Participants had to stand on one leg while keeping their head upright and arms straight by their side for 10 seconds.

Postmedia News 2 minute read 2 days ago

Are you middle-aged and unable to stand on one leg for 10 seconds?

Well, a study published in the British Journal of Sports Medicine has some potentially bad news for you.

According to the study completed by researchers in Brazil, middle-aged people who can’t do the “flamingo test” for 10 seconds are at an increased risk of dying within seven years

The study is a result of testing — participants had to stand on one leg while keeping their head upright and arms straight by their side — of 1,702 Brazilians between the ages of 51 and 75 then tracking their health for, on average, seven years.

Authored by Dr. Claudio Gil Araujo of the Exercise Medicine Clinic CLINIMEX in Rio de Janeiro, the study showed that 20% of participants were unable to complete the balance test, according to the New York Post.

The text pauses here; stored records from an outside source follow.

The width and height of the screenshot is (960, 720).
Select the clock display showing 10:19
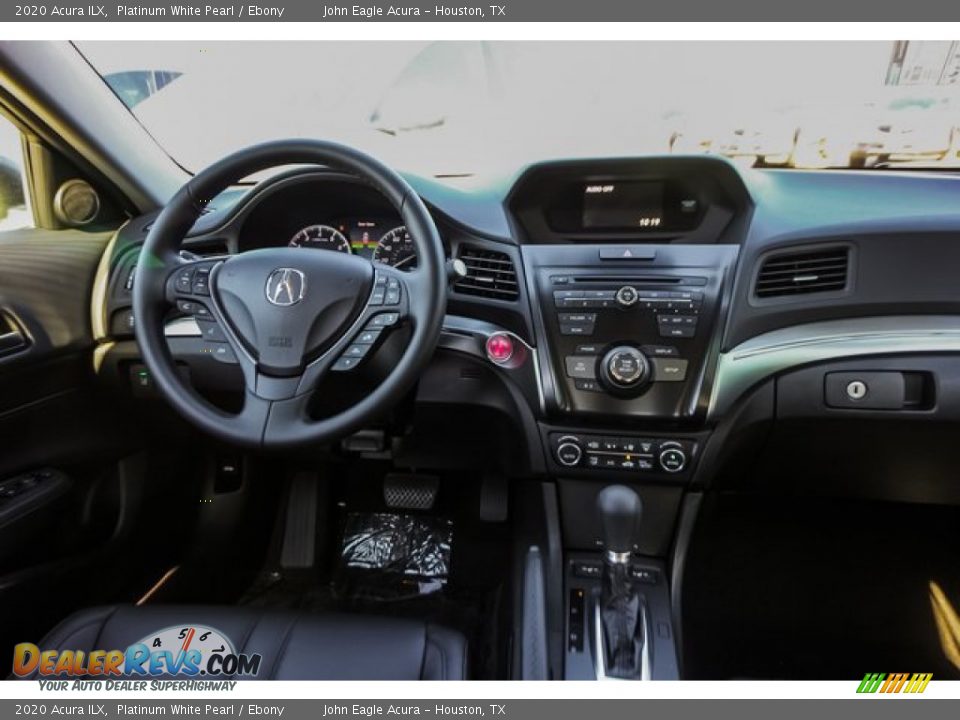pyautogui.click(x=649, y=222)
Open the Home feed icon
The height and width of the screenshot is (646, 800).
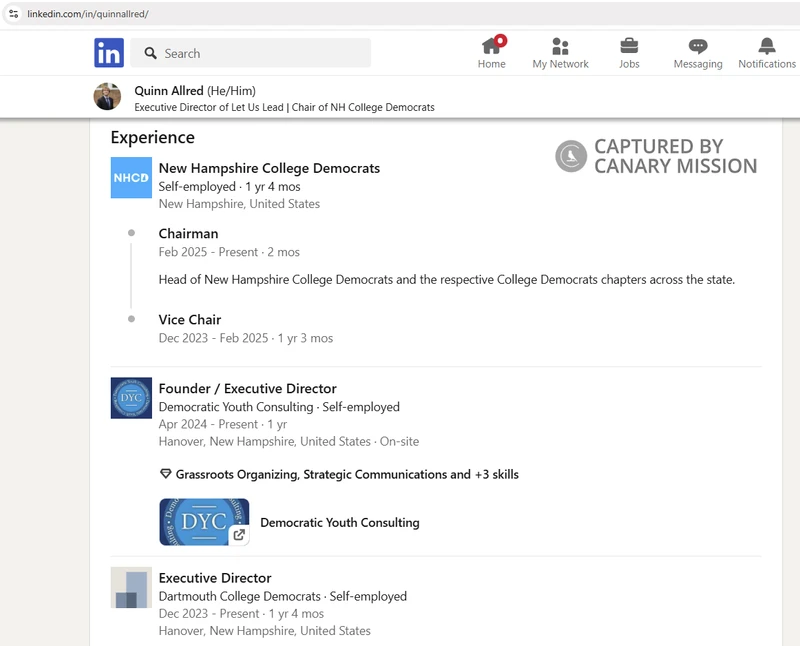pos(492,48)
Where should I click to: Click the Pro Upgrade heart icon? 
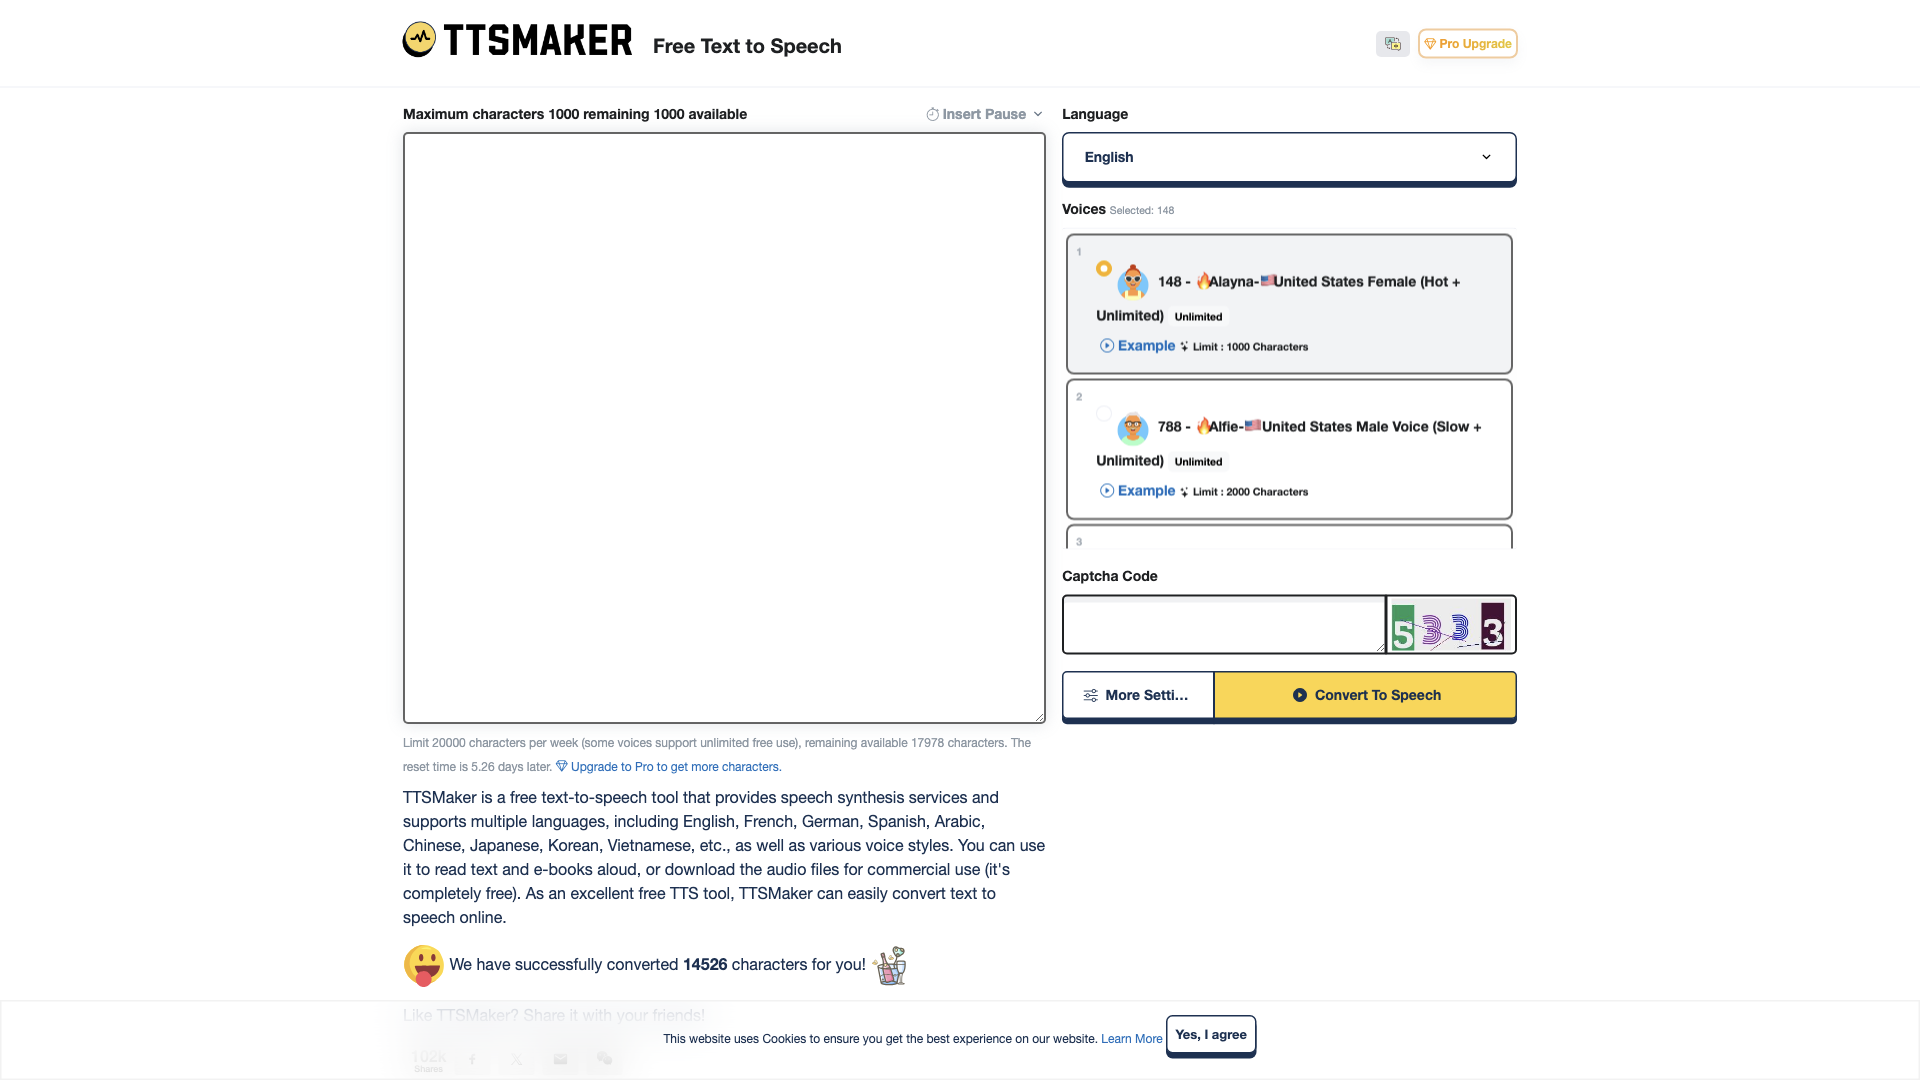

Not surprisingly, the results got worse among older participants because balance gets worse as we age. Just 5% of people between the ages of 51 and 55 failed the test, compared with 54% of those aged 71-75.

After an average of seven years, 7% of the participants had died, including 17.5% of those who had failed the test. Of those who passed the test, just 5% had died.

Researchers concluded that there was an “84% higher risk of all-cause mortality” for those who are unable to complete the flamingo test.

“We regularly need … a one-legged posture, to move out of a car, to climb or to descend a step or stair and so on,” Araujo told CNN. “To not have this ability or being afraid in doing so, it is likely related to loss of autonomy and, in consequence, less exercise and the snowball starts.”

The study also suggested people who failed the test were more likely to be overweight and three times likely to have diabetes.